Five years later I now possess an emotional Stop Button that functions quite nicely most of the time.  It is the button I can press when I simply do not want to go there, right now, in this moment.  It is the button that allows me to attend a birthday party for boy/girl twins and focus solely on my own adorable, living almost four year old child.  And now, five years later mind you, it is the button I can go to when I feel the melancholy start to descend and yet there are dishes to wash, homework to correct and bedtime stories to be read.  

I am grateful to have at long last acquired this handy Stop Button.  But, at the same time, I am also glad that there are moments and memories that cannot always be so carefully controlled.  I am glad to know a song can still bring them back to me- even for a moment.

Saturday, January 3, 2009

Progress

Progress- We are home.  We are all reveling in the complete absence of snow and are not uttering a single complaint about the rain.  I am choosing to ignore the overflowing suitcases and boxes yet to be unpacked.

Progress- I have declared an immediate end to the EatFest 2008 I have engaged in over the past two weeks and have initiated the beginnings of Return to Healthy Living 2009.  I have exercised yesterday and today and have cut my daily calorie count by about 12,000 (that might be an exaggeration).

Progress- Pumpkin was asleep by 9:00 tonight as opposed to the 10:30pm bedtime she adopted over Christmas break.

Progress- Big J has conceded that he probably should formulate a plan for studying for his finals which will take place in three short weeks.

Progress- Today I took Pumpkin to a birthday party for four year old boy/girl twins and I suffered only the smallest ache when they sat side by side and blew out the candles on their cupcakes.

Progress- I am learning to celebrate progress rather than seek perfection.

Thursday, January 1, 2009

And so it begins... or doesn't

Happy New Year one and all!

And yet we are still here on The Other Side of the Mountains, feeling as though we are living our own version of Groundhog Day.
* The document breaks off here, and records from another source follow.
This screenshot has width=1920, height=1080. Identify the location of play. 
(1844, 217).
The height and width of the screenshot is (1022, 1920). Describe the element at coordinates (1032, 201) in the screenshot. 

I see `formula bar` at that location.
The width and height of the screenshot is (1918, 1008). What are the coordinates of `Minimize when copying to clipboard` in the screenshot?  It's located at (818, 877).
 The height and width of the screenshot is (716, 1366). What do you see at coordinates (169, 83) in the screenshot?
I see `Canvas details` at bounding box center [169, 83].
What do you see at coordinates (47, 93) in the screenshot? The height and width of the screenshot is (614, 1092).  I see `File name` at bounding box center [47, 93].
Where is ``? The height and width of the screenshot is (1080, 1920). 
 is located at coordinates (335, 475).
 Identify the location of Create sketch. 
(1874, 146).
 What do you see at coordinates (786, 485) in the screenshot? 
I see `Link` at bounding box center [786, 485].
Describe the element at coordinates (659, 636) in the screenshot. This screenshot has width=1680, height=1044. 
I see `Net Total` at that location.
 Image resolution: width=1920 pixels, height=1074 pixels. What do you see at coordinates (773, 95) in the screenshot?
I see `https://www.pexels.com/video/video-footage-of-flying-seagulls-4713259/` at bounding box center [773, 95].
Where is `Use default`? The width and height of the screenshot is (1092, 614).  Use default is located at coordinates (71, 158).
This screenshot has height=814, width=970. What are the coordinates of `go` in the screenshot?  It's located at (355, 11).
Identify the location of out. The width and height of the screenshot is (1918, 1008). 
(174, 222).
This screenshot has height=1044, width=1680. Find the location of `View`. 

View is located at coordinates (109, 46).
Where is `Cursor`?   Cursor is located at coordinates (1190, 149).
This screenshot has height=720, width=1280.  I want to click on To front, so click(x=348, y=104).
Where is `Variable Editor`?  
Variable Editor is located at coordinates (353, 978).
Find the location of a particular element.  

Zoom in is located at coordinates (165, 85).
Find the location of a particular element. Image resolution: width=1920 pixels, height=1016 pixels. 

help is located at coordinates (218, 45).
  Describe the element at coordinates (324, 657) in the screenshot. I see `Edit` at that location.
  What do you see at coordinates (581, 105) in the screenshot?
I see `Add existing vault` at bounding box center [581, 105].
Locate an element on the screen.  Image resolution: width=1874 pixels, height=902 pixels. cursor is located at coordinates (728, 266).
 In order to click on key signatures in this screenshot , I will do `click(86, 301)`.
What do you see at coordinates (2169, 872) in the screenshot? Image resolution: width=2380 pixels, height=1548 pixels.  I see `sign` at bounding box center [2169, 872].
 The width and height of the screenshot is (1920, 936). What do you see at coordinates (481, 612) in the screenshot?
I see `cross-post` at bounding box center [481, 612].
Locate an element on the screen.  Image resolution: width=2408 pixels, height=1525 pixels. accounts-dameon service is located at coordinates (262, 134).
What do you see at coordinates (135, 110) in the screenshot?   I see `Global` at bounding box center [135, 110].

More snow... Pass closed... can't get home.

It's a good thing I don't hold much stock in New Years, or resolutions, or artificial beginnings, because I might consider this a rather inauspicious start to 2009. But instead, in my Pollyanna way, I will see the blessings.

At least we weren't already on the road when the Pass was closed thus needing to either turn around or wait it out in Small Town, Northwest.

At least we have a warm, dry, cozy home in which to bide our time until the storm passes.

At least, and in fact there is nothing least about it, we have each other.

So, all of those choruses we sang about dreaming of a white christmas... enough already.